A purple octopus reading a crystal ball

Compare GitHub changelogs across multiple releases in a single view.

🔮 https://octoclairvoyant.vercel.app/

Octoclairvoyant preview comparing releases for eslint-plugin-testing-library

CI Octoclairvoyant Webapp Cypress tests

Main Features:

  • Search repositories and pick a version range
  • Sort and group a releases' changelogs following Semantic Versioning
  • Share changelogs comparison with others by giving them a link
  • Normalize changes categories (e.g. put bug fixes and minor changes in the same category)
  • Highlight code blocks syntax and GitHub references
  • Makes it easy to spot which version introduced specific changes

Motivation

In January 2020 GitHub announced a shortcut to compare across two releases. This shortcut basically leaves you to pick a release version to compare with from another release version working as base. Then you'll see a diff of the code between those two versions. This is a nice addition, so you can see at once all code changes between a range of versions. However, this is not what I expected at all or what I would find most useful when comparing releases.

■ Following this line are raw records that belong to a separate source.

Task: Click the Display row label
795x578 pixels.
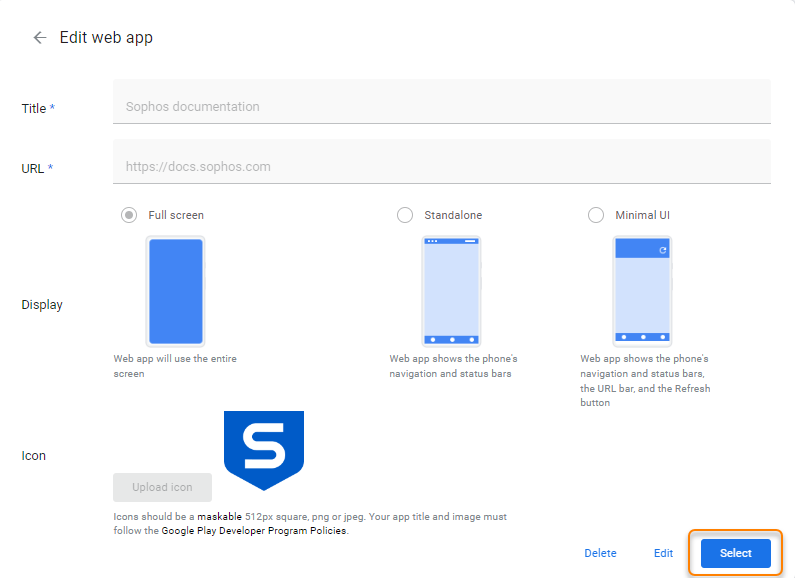Action: coord(42,305)
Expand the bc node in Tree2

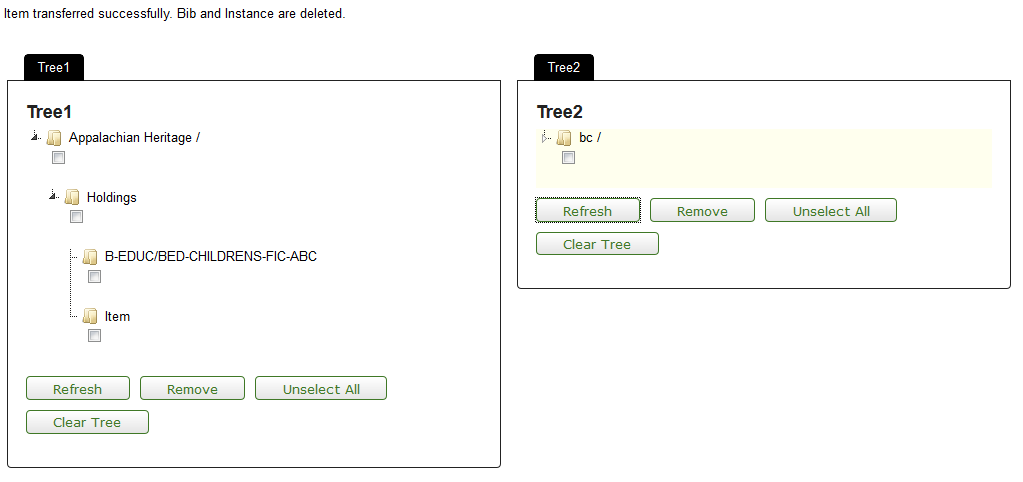545,138
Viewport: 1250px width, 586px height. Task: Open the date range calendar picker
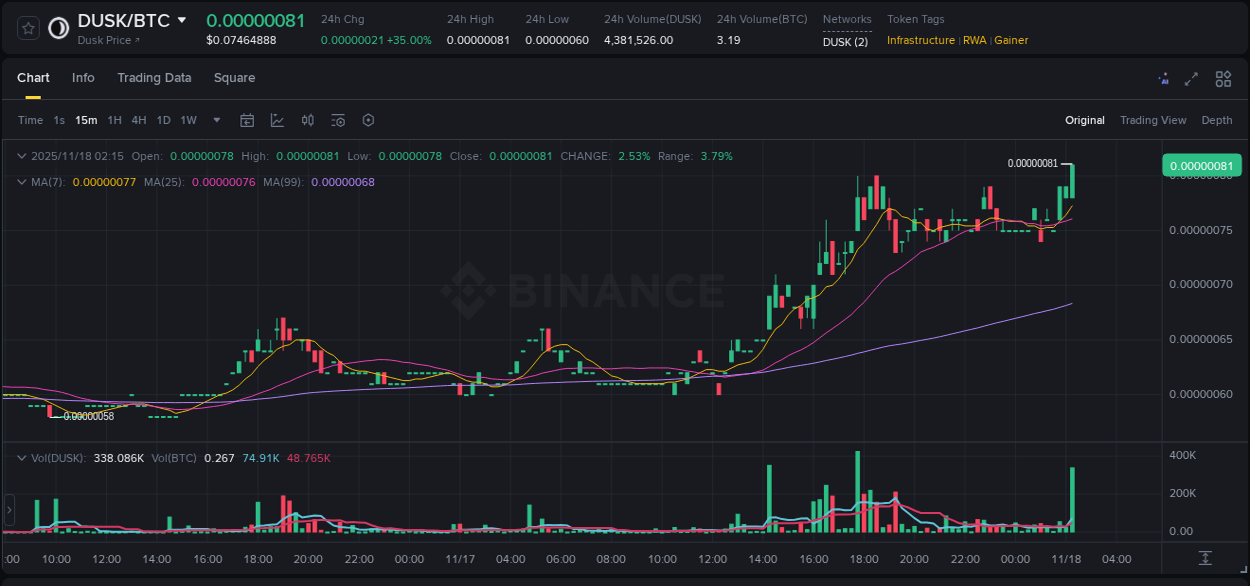click(x=247, y=120)
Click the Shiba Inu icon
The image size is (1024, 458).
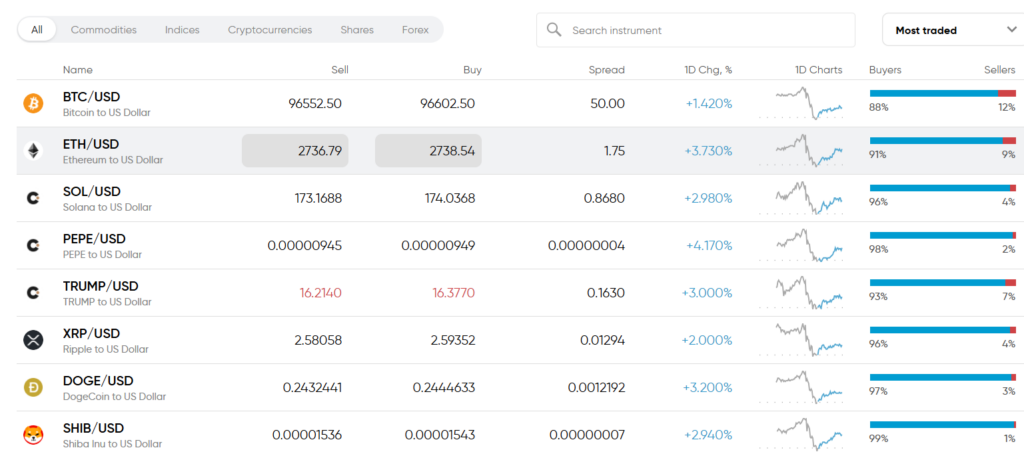tap(33, 434)
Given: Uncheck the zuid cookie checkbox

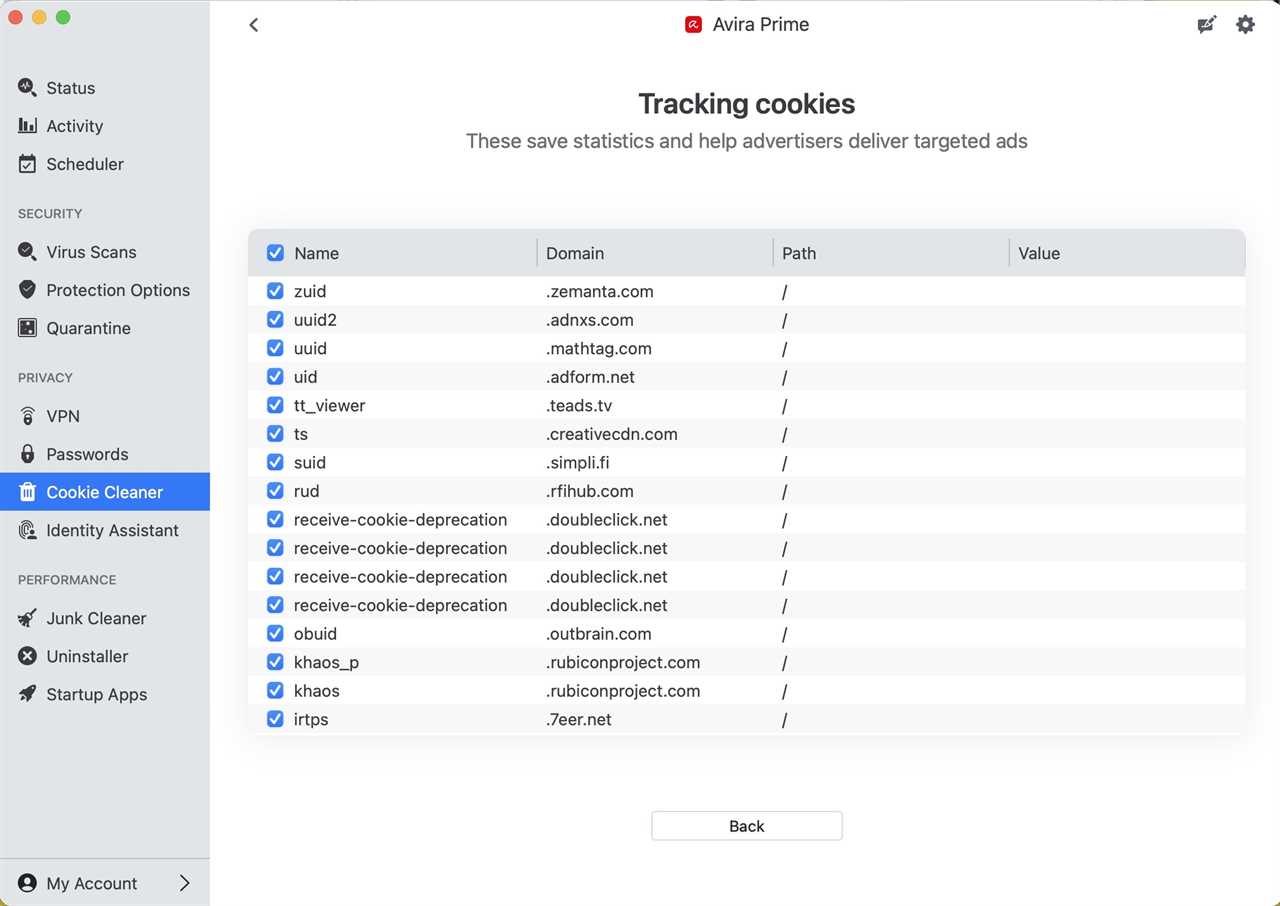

What did I expect then? I spend a lot of time comparing releases, either for upgrading dependencies at work or in my personal projects. Or even just to be up to date about some library updates. This process is tedious, specially if there are a lot of releases between base and target versions as you need to paginate between multiple pages. I usually do this process over GitHub releases tab or going through the CHANGELOG.md if available. Usually I'm interested in looking for breaking changes more than any other kind of changes. So why not compare changelogs through releases descriptions filtering, grouping and sorting what really matters?

That's what Octoclairvoyant does for you with their ability to gain information through extrasensory perception! It retrieves all the releases description available from a repo, and leaves you to filter them by base and target versions. Then, it will parse, normalize, group and sort those changes for you.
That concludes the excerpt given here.